Rewrite the listing below with every "screenshot" changed to "image" and nothing else altered. Leave the pictures out.

- **EXTRACTED INFORMATION**:
____

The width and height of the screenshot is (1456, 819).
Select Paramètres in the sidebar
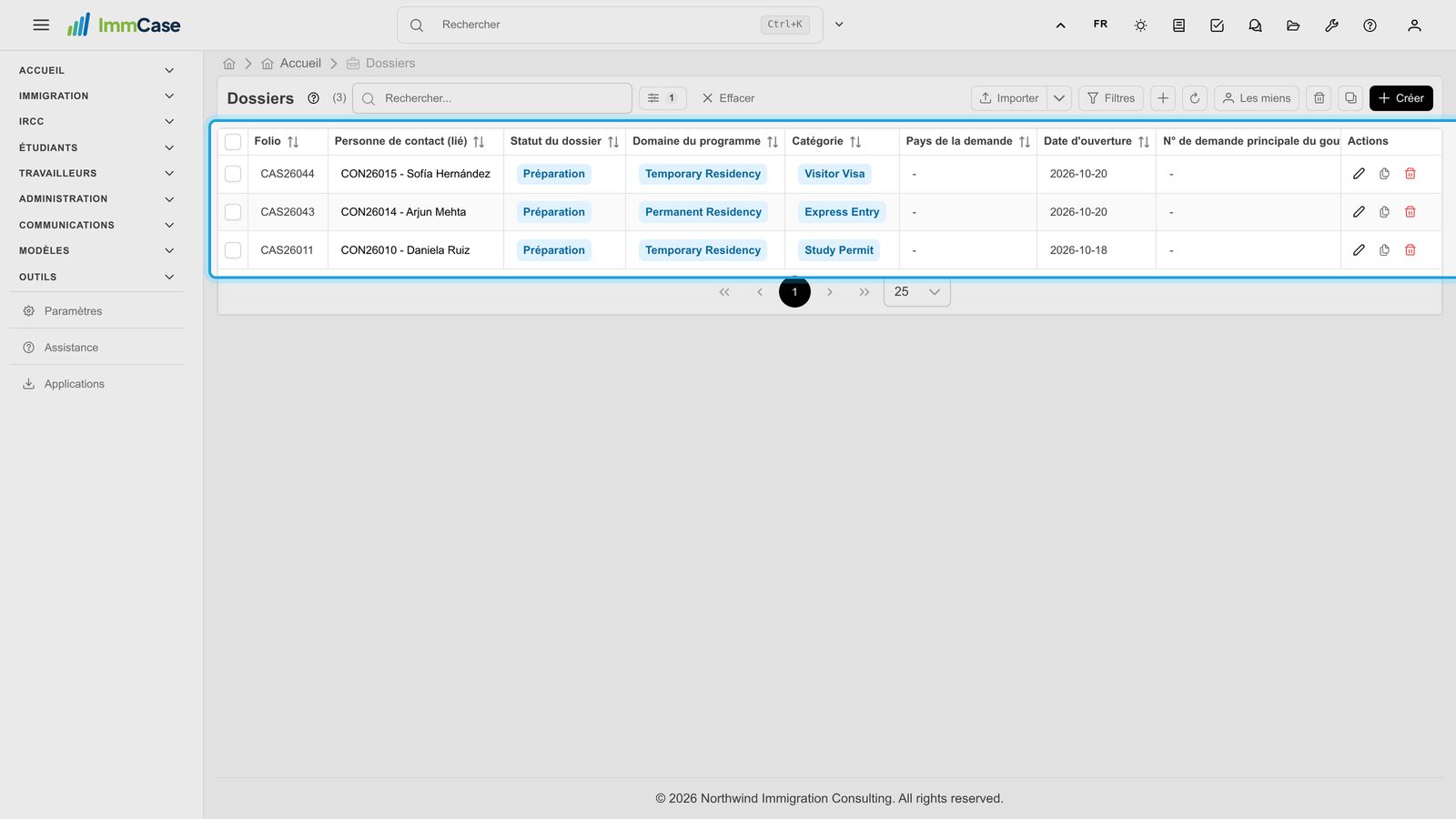(x=73, y=311)
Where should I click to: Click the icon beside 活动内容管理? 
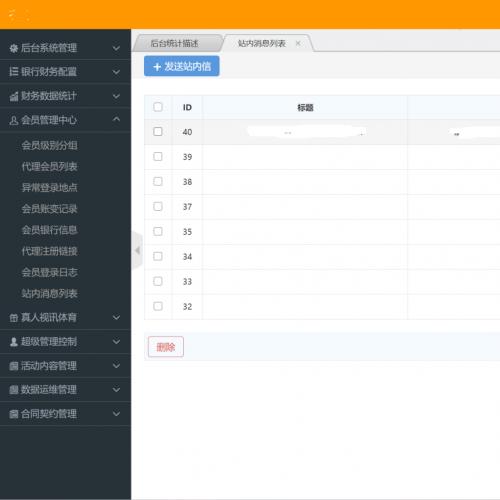[14, 366]
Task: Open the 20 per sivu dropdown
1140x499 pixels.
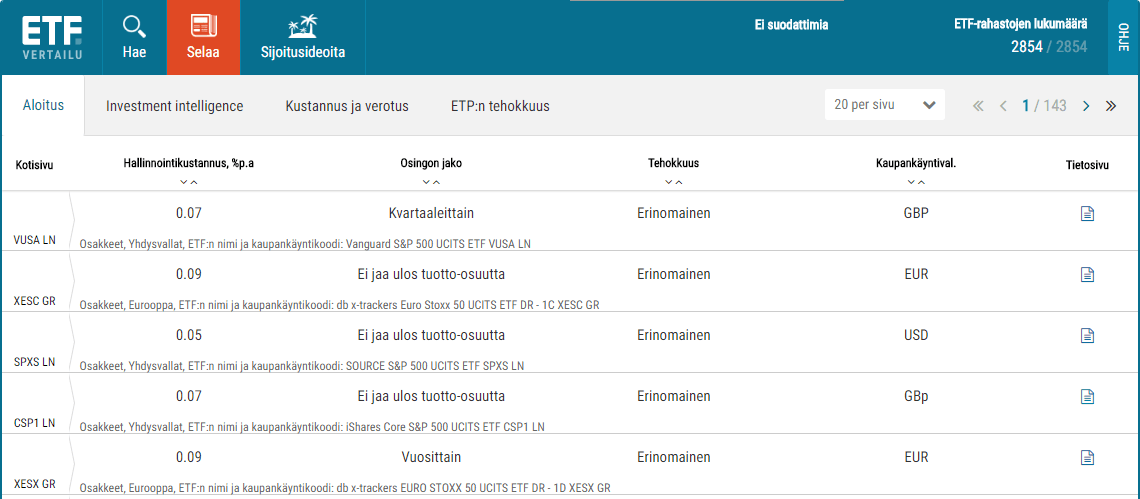Action: pos(885,105)
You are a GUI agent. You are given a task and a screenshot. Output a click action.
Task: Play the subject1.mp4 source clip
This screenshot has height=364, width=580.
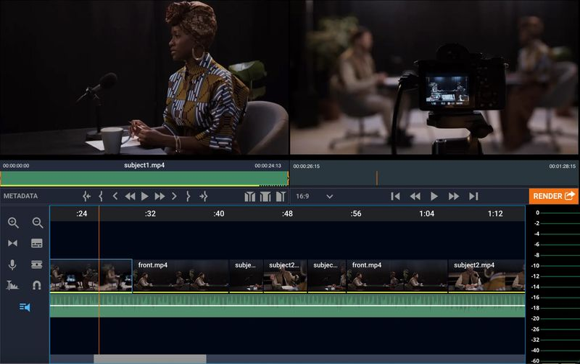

____

- **OUTPUT OF THE EXERCISE**:
The width and height of the image is (1456, 819).
Select Paramètres in the sidebar
(x=73, y=311)
Where should I click to: Click the icon beside 活动内容管理? 
[14, 366]
Task: Open the 20 per sivu dropdown
1140x499 pixels.
Action: pos(885,105)
You are a GUI agent. You are given a task and a image. Output a click action.
Task: Play the subject1.mp4 source clip
This image has height=364, width=580.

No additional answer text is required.